START LISTED RECORDS

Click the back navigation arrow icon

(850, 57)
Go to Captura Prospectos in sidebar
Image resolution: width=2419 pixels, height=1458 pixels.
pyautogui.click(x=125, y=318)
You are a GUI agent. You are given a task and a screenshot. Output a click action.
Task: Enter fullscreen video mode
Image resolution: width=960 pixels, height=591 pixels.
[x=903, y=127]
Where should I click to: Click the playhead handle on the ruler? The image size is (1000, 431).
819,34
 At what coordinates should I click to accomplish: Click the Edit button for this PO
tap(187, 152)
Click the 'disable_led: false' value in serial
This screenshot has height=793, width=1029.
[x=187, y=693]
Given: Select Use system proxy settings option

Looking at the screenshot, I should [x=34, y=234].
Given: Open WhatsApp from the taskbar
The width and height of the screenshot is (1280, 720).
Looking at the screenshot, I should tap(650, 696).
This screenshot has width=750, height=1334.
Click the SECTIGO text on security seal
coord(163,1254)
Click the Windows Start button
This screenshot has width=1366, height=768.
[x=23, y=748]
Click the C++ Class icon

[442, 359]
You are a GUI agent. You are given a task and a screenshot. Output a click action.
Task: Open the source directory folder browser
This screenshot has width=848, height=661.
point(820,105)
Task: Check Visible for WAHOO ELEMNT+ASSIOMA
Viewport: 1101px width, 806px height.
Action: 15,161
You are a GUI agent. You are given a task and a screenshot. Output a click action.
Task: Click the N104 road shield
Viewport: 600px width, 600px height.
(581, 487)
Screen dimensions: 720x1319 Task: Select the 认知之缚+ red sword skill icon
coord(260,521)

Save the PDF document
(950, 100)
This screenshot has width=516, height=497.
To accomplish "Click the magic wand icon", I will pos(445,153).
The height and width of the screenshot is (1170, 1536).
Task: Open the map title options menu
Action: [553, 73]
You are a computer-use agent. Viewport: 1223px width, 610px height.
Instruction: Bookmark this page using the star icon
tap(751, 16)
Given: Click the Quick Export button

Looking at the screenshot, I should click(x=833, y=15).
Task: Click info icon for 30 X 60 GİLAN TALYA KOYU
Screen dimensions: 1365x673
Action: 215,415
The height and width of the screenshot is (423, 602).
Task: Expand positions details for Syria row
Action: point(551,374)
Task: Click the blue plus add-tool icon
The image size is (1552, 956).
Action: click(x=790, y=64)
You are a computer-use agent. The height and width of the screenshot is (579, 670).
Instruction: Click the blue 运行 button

END LISTED RECORDS

- DESCRIPTION OF THE TASK:
The data given before this task must be transcribed exactly and in full.

- OUTPUT FOR THIS TASK:
Click the back navigation arrow icon

(850, 57)
Go to Captura Prospectos in sidebar
Image resolution: width=2419 pixels, height=1458 pixels.
pyautogui.click(x=125, y=318)
You are a GUI agent. You are given a task and a screenshot. Output a click action.
Task: Enter fullscreen video mode
Image resolution: width=960 pixels, height=591 pixels.
[x=903, y=127]
Where should I click to: Click the playhead handle on the ruler? The image size is (1000, 431).
819,34
 At what coordinates should I click to accomplish: Click the Edit button for this PO
tap(187, 152)
Click the 'disable_led: false' value in serial
This screenshot has height=793, width=1029.
[x=187, y=693]
Given: Select Use system proxy settings option

Looking at the screenshot, I should [x=34, y=234].
Given: Open WhatsApp from the taskbar
The width and height of the screenshot is (1280, 720).
Looking at the screenshot, I should tap(650, 696).
This screenshot has width=750, height=1334.
Click the SECTIGO text on security seal
coord(163,1254)
Click the Windows Start button
This screenshot has width=1366, height=768.
[x=23, y=748]
Click the C++ Class icon

[442, 359]
You are a GUI agent. You are given a task and a screenshot. Output a click action.
Task: Open the source directory folder browser
This screenshot has width=848, height=661.
point(820,105)
Task: Check Visible for WAHOO ELEMNT+ASSIOMA
Viewport: 1101px width, 806px height.
Action: 15,161
You are a GUI agent. You are given a task and a screenshot. Output a click action.
Task: Click the N104 road shield
Viewport: 600px width, 600px height.
(581, 487)
Screen dimensions: 720x1319 Task: Select the 认知之缚+ red sword skill icon
coord(260,521)

Save the PDF document
(950, 100)
This screenshot has width=516, height=497.
To accomplish "Click the magic wand icon", I will pos(445,153).
The height and width of the screenshot is (1170, 1536).
Task: Open the map title options menu
Action: [553, 73]
You are a computer-use agent. Viewport: 1223px width, 610px height.
Instruction: Bookmark this page using the star icon
tap(751, 16)
Given: Click the Quick Export button

Looking at the screenshot, I should click(x=833, y=15).
Task: Click info icon for 30 X 60 GİLAN TALYA KOYU
Screen dimensions: 1365x673
Action: 215,415
The height and width of the screenshot is (423, 602).
Task: Expand positions details for Syria row
Action: point(551,374)
Task: Click the blue plus add-tool icon
The image size is (1552, 956).
Action: click(x=790, y=64)
You are a computer-use agent. The height and width of the screenshot is (579, 670).
Instruction: Click the blue 运行 button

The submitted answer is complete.